Carlson’ın cümlelerinin “Ukrayna ve Rusya arasındaki çatışmada neler olup bittiği neden umurumda olsun?” diye sorduğu kısmı, “Önce Amerika” milliyetçiliği veya dış politika gerçekçiliği olarak nitelendirilen bir bakış açısını ifade ederken, ikinci kısmı (“Neden Rusya’yı desteklemeyeyim? Ki destekliyorum”), Carlson ile derin ideolojik yakınlıkları olan Başkan Yardımcısı JD Vance’in görüşlerine çok daha yakın ve çok daha karanlık bir anlam taşıyor.
Carlson yorumlarının bazı kesimleri kızdırdığını fark etmiş, geri adım atmaya çalışmış ve “Programın başlarında, Rusya ve Ukrayna arasındaki çekişmede Rusya’yı desteklediğimi belirtmiştim” demiş ve “Elbette şaka yapıyorum.
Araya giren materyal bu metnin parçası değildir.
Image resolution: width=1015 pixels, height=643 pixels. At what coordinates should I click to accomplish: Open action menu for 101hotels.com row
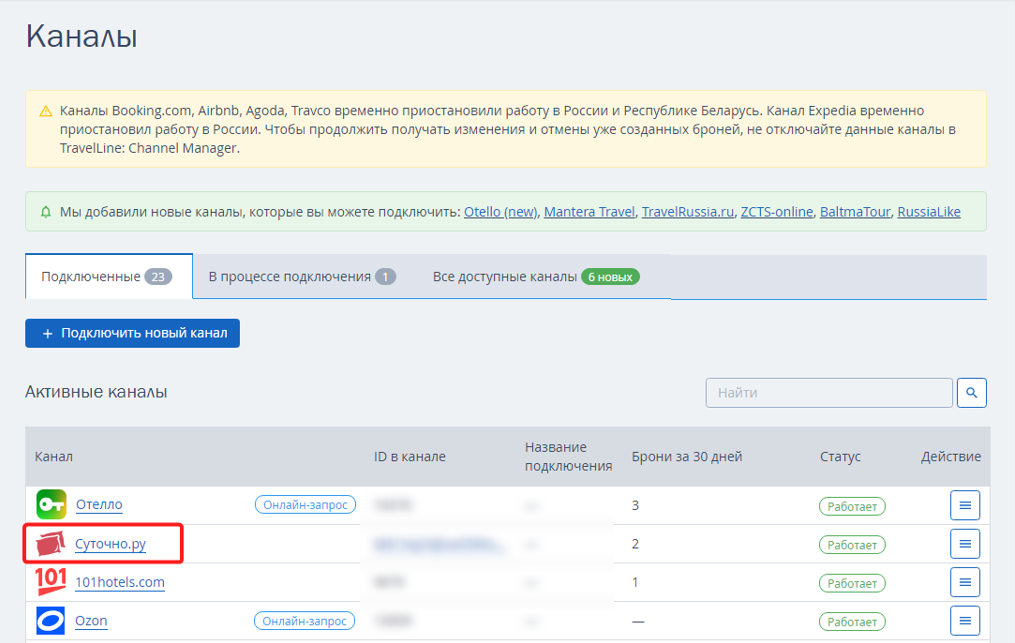coord(965,582)
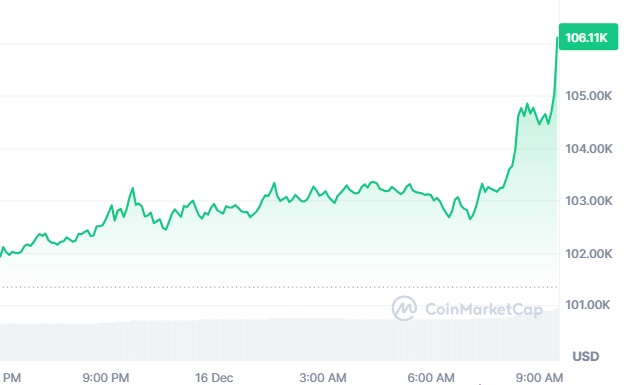Click the dotted previous-close reference line
626x385 pixels.
click(x=279, y=287)
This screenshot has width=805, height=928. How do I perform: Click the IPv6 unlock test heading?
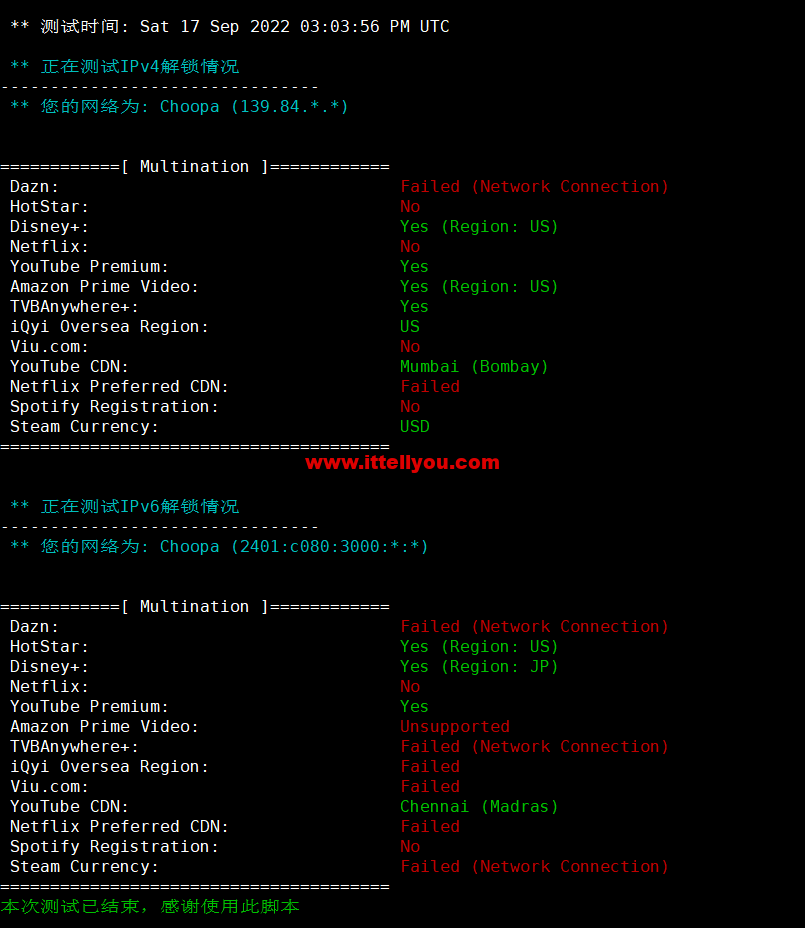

Ben sadece Amerika’yı destekliyorum” diye eklemişti. Tabii açıklaması münferit bir açıklama olmaktan çok uzaktı. Başka bir vesileyle “Neden Ukrayna’nın tarafını tutalım ki? Neden Rusya’nın tarafında değiliz? Kafam çok karışık” diye gevelemiş, başka bir yayında da bunu çok daha açık bir şekilde dile getirmişti: “Bence Rusya ve Ukrayna arasında bir seçim yapmak zorunda kalırsak Rusya’nın tarafını tutabiliriz. Görüşüm bu.”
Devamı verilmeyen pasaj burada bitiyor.